Clegg (also known as The Bullet Machine, Clegg Private Eye and Harry and the Hookers) is a 1970 British crime film directed by Lindsay Shonteff and starring Gilbert Wynne in his first starring film role. It was written by Lewis J. Hagleton.

==Plot==
Ex-policeman and now private detective Harry Clegg is hired by wealthy businessman Lord Cruickshank to investigate a death-threat letter he has received, which leads to a string of murders, some by Clegg himself.

==Cast==
- Gilbert Wynne as Harry Clegg
- Norman Claridge as Lord Cruickshank
- Gilly Grant as Suzy the slag
- Gary Hope as Wildman
- Ronald Leigh-Hunt as Inspector Kert
- Michael Nightingale as Col. Sullivan
- A. J. Brown as Joseph Valentine
- Noel Davis as manager
- Margery Mason as neighbour
- Sue Bond as panties girl

==Production==
The film was shot in various locations around London including the Docklands and Highgate Cemetery, as well as in Paris.
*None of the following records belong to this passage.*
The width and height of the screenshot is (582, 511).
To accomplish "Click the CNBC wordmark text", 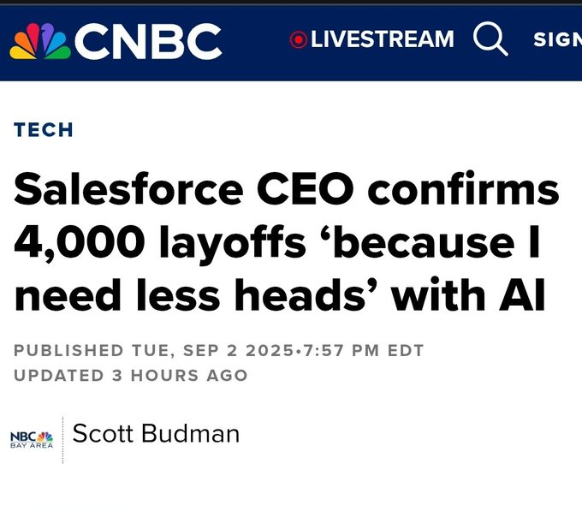I will click(x=148, y=41).
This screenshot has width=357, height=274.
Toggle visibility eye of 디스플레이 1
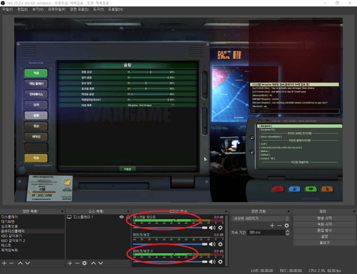121,217
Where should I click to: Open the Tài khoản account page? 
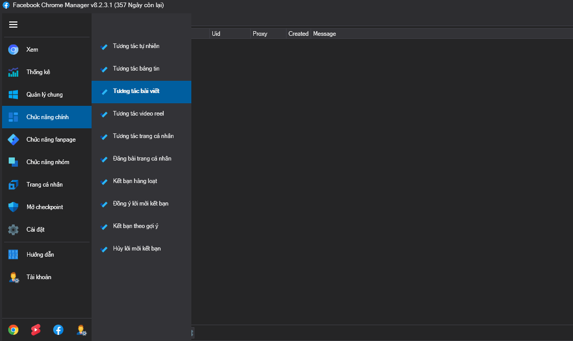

Shonteff said in an interview: "It was made for peanuts [and] my blood ...The final budget was  [$26,500 American] for a colour 35mm feature, which meant making a lot of tough deals, paying people very little money, and shooting in four weeks. But we finished it and the picture did okay."

== Critical reception ==
The Monthly Film Bulletin wrote: "A pathetic attempt to transplant the private eye thriller to the British scene, high on violence and low on style. The hero's attempts to deliver his sub-Chandlerian wisecracks with the weary cynicism of a Philip Marlowe are merely embarrassing, while Lindsay Shonteff's idea of direction seems to be to squeeze in as many massive close-ups of guns, telephones and osculating lips as possible. 'It happens in all the Bogart movies,' says Clegg at one point: the trouble is that there it happens so much better."